Deutscher Amazon-Händler verklagt Kunden auf 70.000 Euro Schadensersatz

Ein 38-jähriger Mann aus dem Kreis Augsburg erwarb über den Online-Händler Amazon ein Fliegengitter zum Preis von 22,51 Euro. Das Gitter jedoch konnte von ihm nicht fehlerfrei zugeschnitten werden. Der Käufer trat in telefonischen Kontakt mit dem Verkäufer und beschwerte sich, was allerdings kein Resultat erbrachte. Infolgedessen hinterließ der Kunde auf Amazon im Juli 2013 eine negative Beurteilung. Auch weil der Händler in den Augen des 38-Jährigen „unverschämt zu ihm gewesen sei“.

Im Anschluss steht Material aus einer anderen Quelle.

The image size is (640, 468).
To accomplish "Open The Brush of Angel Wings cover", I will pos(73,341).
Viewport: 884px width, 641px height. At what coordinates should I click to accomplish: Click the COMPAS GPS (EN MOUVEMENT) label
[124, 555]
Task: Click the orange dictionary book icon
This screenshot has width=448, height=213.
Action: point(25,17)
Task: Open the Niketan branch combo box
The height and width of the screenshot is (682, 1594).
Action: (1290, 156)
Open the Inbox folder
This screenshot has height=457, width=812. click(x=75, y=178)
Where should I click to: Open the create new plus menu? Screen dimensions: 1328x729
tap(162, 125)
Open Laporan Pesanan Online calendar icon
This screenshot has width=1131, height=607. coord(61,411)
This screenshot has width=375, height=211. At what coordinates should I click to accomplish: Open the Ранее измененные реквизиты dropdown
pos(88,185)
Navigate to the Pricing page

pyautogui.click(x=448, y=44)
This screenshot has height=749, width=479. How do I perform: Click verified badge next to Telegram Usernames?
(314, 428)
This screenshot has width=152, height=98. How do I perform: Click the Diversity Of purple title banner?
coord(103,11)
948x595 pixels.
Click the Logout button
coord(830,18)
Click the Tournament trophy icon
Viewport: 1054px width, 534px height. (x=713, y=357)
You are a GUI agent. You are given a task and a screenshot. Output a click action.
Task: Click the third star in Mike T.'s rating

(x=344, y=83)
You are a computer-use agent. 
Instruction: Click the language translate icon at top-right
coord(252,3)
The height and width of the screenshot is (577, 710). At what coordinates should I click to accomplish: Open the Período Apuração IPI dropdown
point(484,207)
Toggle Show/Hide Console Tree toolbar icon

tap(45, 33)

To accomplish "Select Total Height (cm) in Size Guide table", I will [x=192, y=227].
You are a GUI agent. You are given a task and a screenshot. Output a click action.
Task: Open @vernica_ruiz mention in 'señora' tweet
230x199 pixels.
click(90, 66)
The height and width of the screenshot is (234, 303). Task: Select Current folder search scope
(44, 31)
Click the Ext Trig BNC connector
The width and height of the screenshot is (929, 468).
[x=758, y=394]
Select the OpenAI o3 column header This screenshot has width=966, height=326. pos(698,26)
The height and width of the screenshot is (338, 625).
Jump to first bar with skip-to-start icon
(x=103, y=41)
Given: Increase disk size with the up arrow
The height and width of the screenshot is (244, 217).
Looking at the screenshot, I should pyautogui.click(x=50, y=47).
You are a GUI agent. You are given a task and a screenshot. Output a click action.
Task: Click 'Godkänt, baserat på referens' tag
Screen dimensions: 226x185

Hier steht nun Aussage gegen Aussage: Die Rechtsanwälte des Amazon-Händlers erklärten, dass der Händler sehr wohl versucht habe dem Kunden per Mail und telefonisch weiterzuhelfen. Dieser jedoch habe nicht verstanden, wie das Fliegengitter richtig anzubringen sei.

Die Bewertung des Käufers bei Amazon las sich wie folgt:

„Die Lieferung erfolgte schnell. Das war das positive. In der Anleitung steht ganz klar Mann muss den Innenrahmen messen das ist falsch. Damit wird das ganze zu kurz! Die Ware selbst macht guten Stabilen Eindruck, Der Verkäufer nie wieder!“

Daraufhin verlangte der Händler per Mail die negative Beurteilung zu löschen oder abzuändern. Sollte das nicht geschehen, werde er Anzeige erstatten. Grund genug für den Käufer des Insektenschutzgitters sich direkt bei Amazon zu beschweren.

Mitte Juli 2013 erhielt der Käufer dann eine Abmahnung mit Forderung nach einer Unterlassungserklärung. Um seine Ruhe zu haben, erklärte sich der Amazon-Kunde bereit die Bewertung zu löschen. Die Anwaltskosten in Höhe von 800 Euro, die der Verkäufer von ihm forderte, wollte er jedoch nicht bezahlen. Parallel dazu begann seine Rechtsschutzversicherung ein Mediationsverfahren – erfolglos.

Dann im Herbst 2013 bekam der Kunde erneut Post. Der Händler hatte den Kunden auf Zahlung von etwa 70.000 Euro verklagt. Aufgrund der schlechten Bewertung und der Beschwerde habe Amazon ihm, dem Händler, den Account mit 13.000 Euro darauf gesperrt. Durch die Account-Sperrung habe er 39.000 Euro nicht erwirtschaften können. Hinzukämen 20.000 Euro an zusätzlichen Schäden sowie die Anwaltskosten.

Der Amazon-Händler bezahlte jetzt einen Gerichtskosten-Vorschuss von knapp 2.000 Euro, womit er seiner Forderung Nachdruck verleiht. Verhandelt werden soll der Fall im Juni 2014 vor dem Augsburger Landgericht. Rechtsexperten verfolgen den Fall mit Interesse.

„Würde der Kläger mit seinen Forderungen durchkommen, hätte das Folgen für das komplette System der Bewertungen im Internet“, so der Augsburger Rechtsanwalt, der den Käufer vertritt. Der Jurist glaubt allerdings nicht daran, dass der Händler erfolgreich sein wird. Es sei zum einen nicht klar, ob tatsächlich die Beschwerde des Käufers zu Account-Schließung geführt habe. Außerdem gehe ebenso um eine gestattete Meinungsäußerung. Auch bezeichnet der Anwalt des 38-jährigen Käufers die Kalkulation des angelblichen Schadens als „blanken Unsinn“.

Der Käufer hat mittlerweile auch passendes Fliegengitter bei einem anderen Händler gefunden, das er ohne Probleme einbauen konnte.